EXERCICE COURT 1: Pour chacune des affirmations suivantes, dites si elle concorde avec le texte extrait, en répondant par oui ou non et en citant les mots du texte qui tranchent. (a) L'Office a sommé A______ SA et E______ de restituer des sommes le 5 juillet 2019. (b) La Cour de justice a exigé des sûretés de 200'000 fr. par une décision du 9 octobre 2018. (c) L'Office a accepté que A______ SA et E______ prélèvent des liquidités sur les revenus des immeubles engagés.

TEXTE EXTRAIT:
◆ ◆ ◆ ◆ ◆

En décembre 2018 et avril 2019, G______ SA a rendu deux nouveaux rapports faisant état de mouvements massifs et inhabituels de liquidités à hauteur de plus de 2'200'000 fr. en faveur de E______, de dépenses d'exploitation non directement liées à l'exploitation de A______ SA de plus de 2'500'000 fr. et du doublement des versements de A______ SA en faveur de B______ SA. En résumé, G______ SA considérait que depuis novembre 2018, A______ SA se délestait de ses liquidités au bénéfice de son actionnaire E______.

Le 21 mai 2019, G______ SA a encore informé l'Office du fait que A______ SA s'apprêtait à entreprendre d'importants travaux de surélévation de plusieurs immeubles avec création d'appartements.

r. Sur le vu de ces rapports, l'Office a avisé les 27 et 28 mai 2019 H______ et les différentes banques en relation d'affaires avec A______ SA et B______ SA que ces dernières n'étaient plus autorisées à effectuer des opérations portant sur des montants supérieurs à 1'000 fr. sans la double signature de G______ SA.

s. Le 5 juillet 2019, l'Office a sommé A______ SA et E______ de restituer les sommes prélevées indument par B______ SA et A______ SA.

t. Dans le cadre des poursuites en réalisation de gage intentées par C______ contre A______ SA et E______, ces derniers ont introduit des actions en libération de dette suite au prononcé de la mainlevée provisoire des oppositions formées aux commandements de payer.

Le Tribunal de première instance a prononcé la mainlevée définitive des oppositions formées aux commandements de payer par jugement du
9 octobre 2018.

A______ SA et E______ ont fait appel de ce jugement.

A la demande de C______, la Cour de justice a assorti la recevabilité de l'appel à la fourniture de sûretés en garantie des dépens de 200'000 fr. par décision du 2 mai 2019.

A______ SA et E______ ont demandé à l'Office à pouvoir prélever des liquidités suffisantes sur les revenus des immeubles engagés pour constituer cette garantie, ce que celui-ci a refusé.

◆ ◆ ◆ ◆ ◆

Relevés des positions cibles
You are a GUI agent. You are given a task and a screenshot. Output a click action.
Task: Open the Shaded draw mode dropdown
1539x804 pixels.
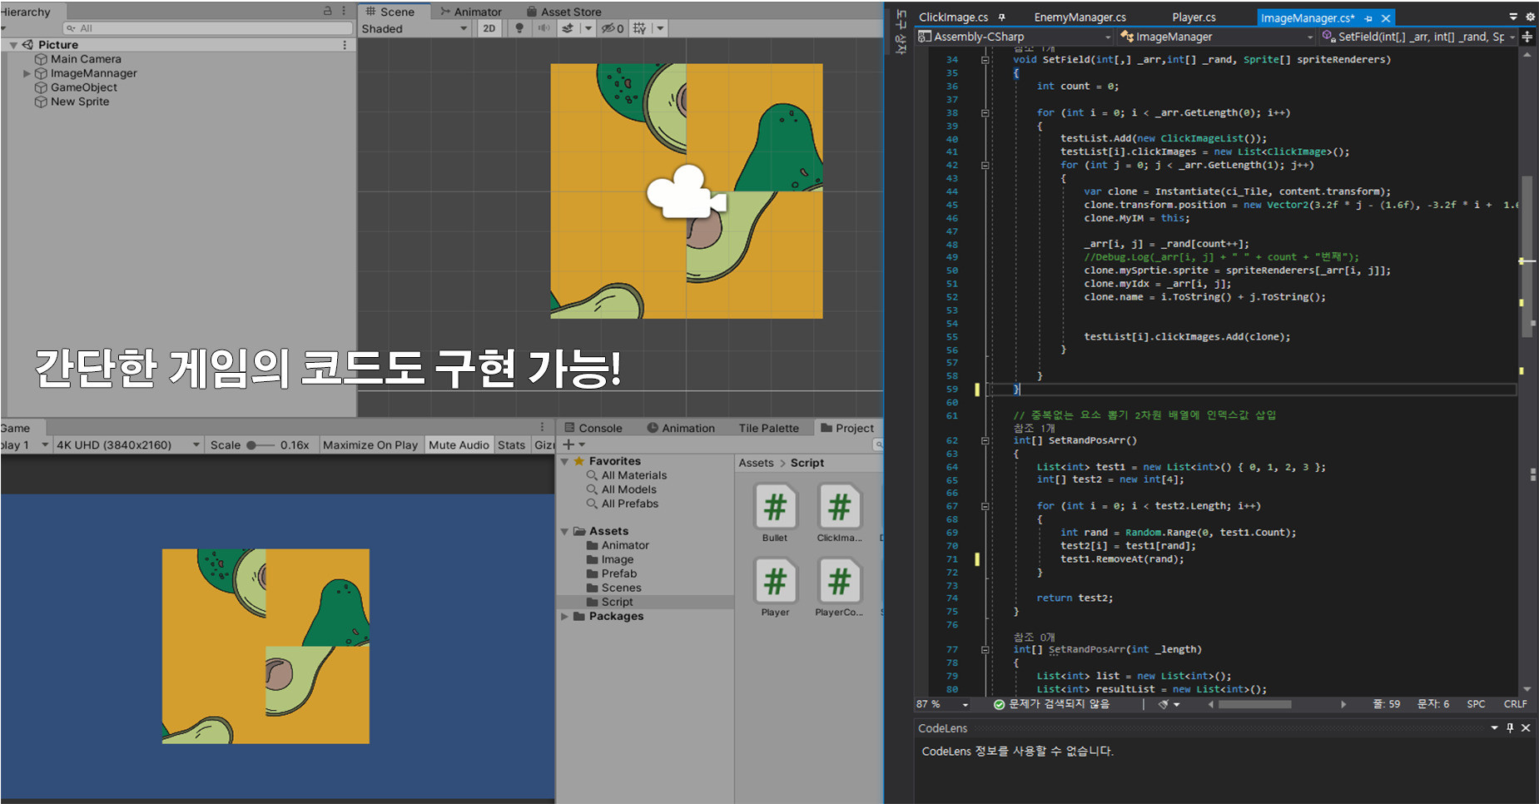tap(415, 28)
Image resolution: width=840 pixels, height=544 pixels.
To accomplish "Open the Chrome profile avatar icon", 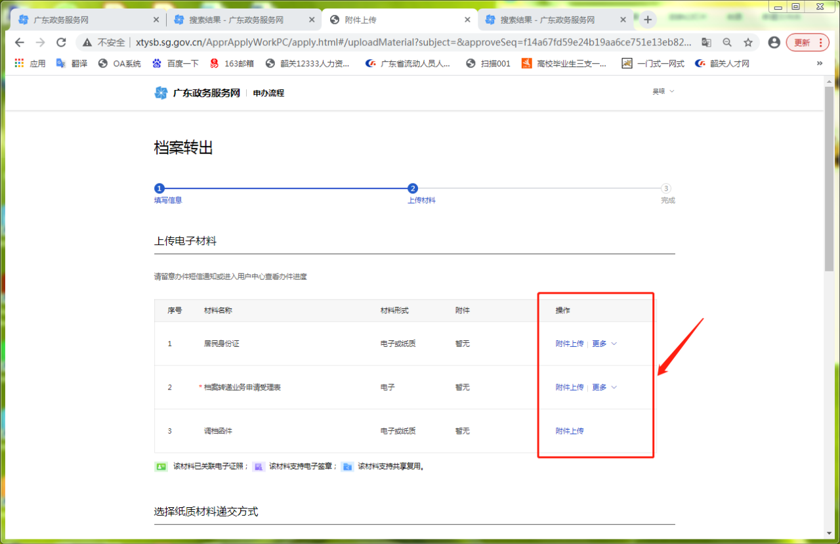I will tap(774, 43).
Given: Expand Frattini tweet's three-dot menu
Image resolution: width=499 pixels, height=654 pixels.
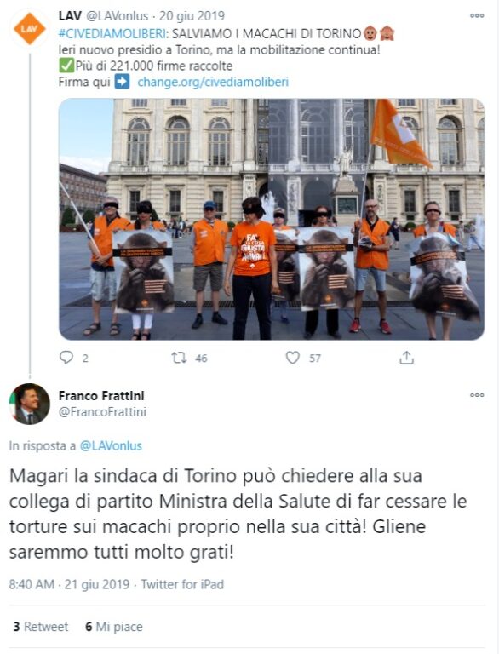Looking at the screenshot, I should click(477, 395).
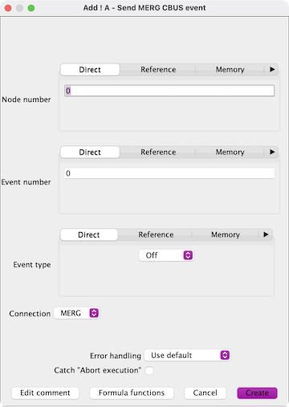Open the Connection MERG dropdown
Screen dimensions: 289x407
(76, 313)
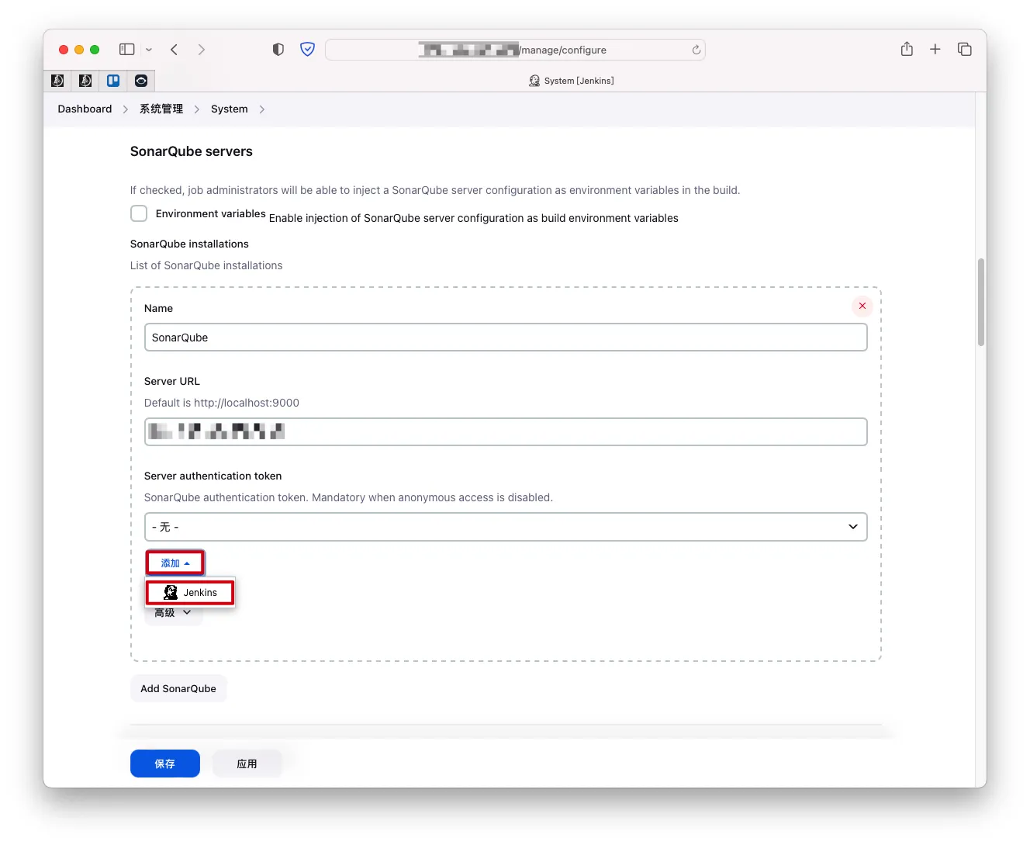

◆ ◆ ◆ ◆ ◆

EXERCICE COURT 2: Modifiez la liste de la ligne contenant « Given: Expand Frattini tweet's three-dot menu » jusqu'à la fin de la liste, bornes incluses, en remplaçant « Image resolution » par « Screen resolution » sans rien changer d'autre. Laissez les images de côté dans votre réponse.

RÉPONSE RÉDIGÉE 1:
(a) Oui : « Le 5 juillet 2019, l'Office a sommé A______ SA et E______ de restituer les sommes prélevées indument par B______ SA et A______ SA. »
(b) Non : « par décision du 2 mai 2019 ».
(c) Non : « ce que celui-ci a refusé ».

RÉPONSE RÉDIGÉE 2:
Given: Expand Frattini tweet's three-dot menu
Screen resolution: width=499 pixels, height=654 pixels.
Looking at the screenshot, I should click(477, 395).
Open the Connection MERG dropdown
Screen dimensions: 289x407
(76, 313)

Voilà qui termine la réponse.